本发明公开了一种梨木质素合成基因PbMC1a/1b及其在果实品质遗传改良中的应用，PbMC1a/1b基因是从木质素含量高的砀山酥梨中分离、克隆出的类半胱氨酸蛋白酶的基因，申请人将其命名为PbMC1a/1b，序列为SEQ ID NO.1所示，对应的氨基酸序列如SEQ ID NO.2所示。将该基因构建超表达载体导入拟南芥中，获得的转基因植株经生物学功能验证，所克隆的PbMC1a/1b基因，可促进导管、木质纤维和维管束间纤维细胞壁显著增厚，促进茎中木质素的积累并抑制植株的生长，提高木质素生物合成相关基因的表达量，为果实品质分子设计育种提供新的基因资源，是未来基因工程改良果实品质育种的重要侯选基因。

Description

梨木质素合成基因PbMC1a/1b及其在果实品质遗传改良中的应用

技术领域

本发明属于植物基因工程领域，具体涉及梨木质素合成基因PbMC1a/1b及其在果实品质遗传改良中的应用。

背景技术

梨在是我国第三大广泛种植的果树，‘砀山酥梨’来源于我国的砀山县，长期以来作为我国的主栽品种。近年来，由于品种的质量降低和田间管理不善等因素，梨果实中的石细胞含量增加，果肉的质地变得更粗糙。这些变化对梨的风味和品质产生了不利影响(Rogers et al.,2004)。梨果实中的石细胞是梨品质的关键决定因素，以分离的或聚集的形式存在于果实中，石细胞含有丰富的木质素和纤维素(Donaldson,2001；Chang et al.,2006)。
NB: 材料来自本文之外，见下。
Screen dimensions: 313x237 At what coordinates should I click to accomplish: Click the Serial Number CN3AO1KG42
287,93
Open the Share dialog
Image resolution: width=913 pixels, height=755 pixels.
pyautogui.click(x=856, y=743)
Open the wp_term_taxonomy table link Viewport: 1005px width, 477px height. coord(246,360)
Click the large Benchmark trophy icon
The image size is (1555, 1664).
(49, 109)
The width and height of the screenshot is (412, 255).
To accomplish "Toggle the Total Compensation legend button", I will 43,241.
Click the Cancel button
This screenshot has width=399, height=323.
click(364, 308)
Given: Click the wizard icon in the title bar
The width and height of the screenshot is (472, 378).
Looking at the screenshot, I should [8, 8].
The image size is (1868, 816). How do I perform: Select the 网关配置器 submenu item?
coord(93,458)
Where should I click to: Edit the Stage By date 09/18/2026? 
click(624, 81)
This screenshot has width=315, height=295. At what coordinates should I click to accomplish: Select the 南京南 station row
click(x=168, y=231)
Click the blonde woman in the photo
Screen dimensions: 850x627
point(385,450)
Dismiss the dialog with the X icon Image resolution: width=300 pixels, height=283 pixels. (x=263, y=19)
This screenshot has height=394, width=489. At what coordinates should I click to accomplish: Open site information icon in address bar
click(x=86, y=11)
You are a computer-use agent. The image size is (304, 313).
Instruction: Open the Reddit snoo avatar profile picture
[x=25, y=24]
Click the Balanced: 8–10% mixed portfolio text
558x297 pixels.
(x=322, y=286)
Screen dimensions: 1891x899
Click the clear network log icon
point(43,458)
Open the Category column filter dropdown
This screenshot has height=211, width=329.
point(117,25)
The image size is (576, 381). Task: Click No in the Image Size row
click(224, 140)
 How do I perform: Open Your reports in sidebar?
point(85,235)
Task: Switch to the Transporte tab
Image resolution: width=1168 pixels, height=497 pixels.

梨果实石细胞是一种通过薄壁组织细胞在第一壁上二次沉积木质素而形成的厚壁细胞(Rogers and Campbell,2004；Humphreys and Chapple,2002))，其形成过程可能与细胞程序性死亡(PCD)相关。PCD是一种发育和遗传控制的细胞死亡过程，分为两大类：环境诱导的PCD和植物中发育调节的PCD(Wang et al.,2012；Fagundes et al.,2015；Lam etal.,2012)。环境诱导的PCD主要由外部非生物或生物信号引起，如干旱、激素、热激和病原体应激(Li et al.,2012；Duan et al.,2010)。相反，发育调节的PCD覆盖植物的大多数器官和组织，例如果实、根、茎、叶和木质部，这些由内部因素引起并且发生在可预测的位置和时间(Wertman et al.,2012；Huang et al.,2014)。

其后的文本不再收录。